START Given records
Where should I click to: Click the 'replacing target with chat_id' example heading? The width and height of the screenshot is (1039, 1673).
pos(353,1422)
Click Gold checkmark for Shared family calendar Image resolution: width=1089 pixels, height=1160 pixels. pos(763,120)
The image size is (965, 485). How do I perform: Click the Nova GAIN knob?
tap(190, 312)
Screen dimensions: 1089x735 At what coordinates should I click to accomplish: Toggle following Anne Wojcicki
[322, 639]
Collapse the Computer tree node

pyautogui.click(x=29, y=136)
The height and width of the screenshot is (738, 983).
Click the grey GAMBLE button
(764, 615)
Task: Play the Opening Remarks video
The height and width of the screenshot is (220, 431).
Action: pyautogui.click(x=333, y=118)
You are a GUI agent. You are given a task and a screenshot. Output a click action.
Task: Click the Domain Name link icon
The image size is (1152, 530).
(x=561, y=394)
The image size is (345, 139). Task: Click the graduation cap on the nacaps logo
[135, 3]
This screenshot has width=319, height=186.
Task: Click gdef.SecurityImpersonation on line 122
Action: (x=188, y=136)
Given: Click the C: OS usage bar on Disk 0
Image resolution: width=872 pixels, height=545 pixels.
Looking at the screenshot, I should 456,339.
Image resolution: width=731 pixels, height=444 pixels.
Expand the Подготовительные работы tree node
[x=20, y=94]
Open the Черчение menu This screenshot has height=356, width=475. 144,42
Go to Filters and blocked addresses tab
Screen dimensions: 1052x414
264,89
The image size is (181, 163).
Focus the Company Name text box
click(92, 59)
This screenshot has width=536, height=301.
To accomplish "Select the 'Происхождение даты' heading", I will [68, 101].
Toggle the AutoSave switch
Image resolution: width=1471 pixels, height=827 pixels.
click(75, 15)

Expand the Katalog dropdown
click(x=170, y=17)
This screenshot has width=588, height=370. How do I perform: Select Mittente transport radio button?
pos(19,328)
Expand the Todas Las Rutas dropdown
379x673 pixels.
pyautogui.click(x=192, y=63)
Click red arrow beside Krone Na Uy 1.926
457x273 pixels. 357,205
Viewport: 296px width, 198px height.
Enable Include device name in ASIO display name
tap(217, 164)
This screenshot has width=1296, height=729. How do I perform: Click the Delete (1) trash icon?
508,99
END Given records
- [Task prompt]
Rewrite the rows above, changing "GAMBLE" to "SPIN" and leaving everything else untouched.

- [Full solution]
Where should I click to: Click the 'replacing target with chat_id' example heading? The width and height of the screenshot is (1039, 1673).
pos(353,1422)
Click Gold checkmark for Shared family calendar Image resolution: width=1089 pixels, height=1160 pixels. pos(763,120)
The image size is (965, 485). How do I perform: Click the Nova GAIN knob?
tap(190, 312)
Screen dimensions: 1089x735 At what coordinates should I click to accomplish: Toggle following Anne Wojcicki
[322, 639]
Collapse the Computer tree node

pyautogui.click(x=29, y=136)
The height and width of the screenshot is (738, 983).
Click the grey SPIN button
(764, 615)
Task: Play the Opening Remarks video
The height and width of the screenshot is (220, 431).
Action: pyautogui.click(x=333, y=118)
You are a GUI agent. You are given a task and a screenshot. Output a click action.
Task: Click the Domain Name link icon
The image size is (1152, 530).
(x=561, y=394)
The image size is (345, 139). Task: Click the graduation cap on the nacaps logo
[135, 3]
This screenshot has width=319, height=186.
Task: Click gdef.SecurityImpersonation on line 122
Action: (x=188, y=136)
Given: Click the C: OS usage bar on Disk 0
Image resolution: width=872 pixels, height=545 pixels.
Looking at the screenshot, I should 456,339.
Image resolution: width=731 pixels, height=444 pixels.
Expand the Подготовительные работы tree node
[x=20, y=94]
Open the Черчение menu This screenshot has height=356, width=475. 144,42
Go to Filters and blocked addresses tab
Screen dimensions: 1052x414
264,89
The image size is (181, 163).
Focus the Company Name text box
click(92, 59)
This screenshot has width=536, height=301.
To accomplish "Select the 'Происхождение даты' heading", I will [68, 101].
Toggle the AutoSave switch
Image resolution: width=1471 pixels, height=827 pixels.
click(75, 15)

Expand the Katalog dropdown
click(x=170, y=17)
This screenshot has width=588, height=370. How do I perform: Select Mittente transport radio button?
pos(19,328)
Expand the Todas Las Rutas dropdown
379x673 pixels.
pyautogui.click(x=192, y=63)
Click red arrow beside Krone Na Uy 1.926
457x273 pixels. 357,205
Viewport: 296px width, 198px height.
Enable Include device name in ASIO display name
tap(217, 164)
This screenshot has width=1296, height=729. How do I perform: Click the Delete (1) trash icon?
508,99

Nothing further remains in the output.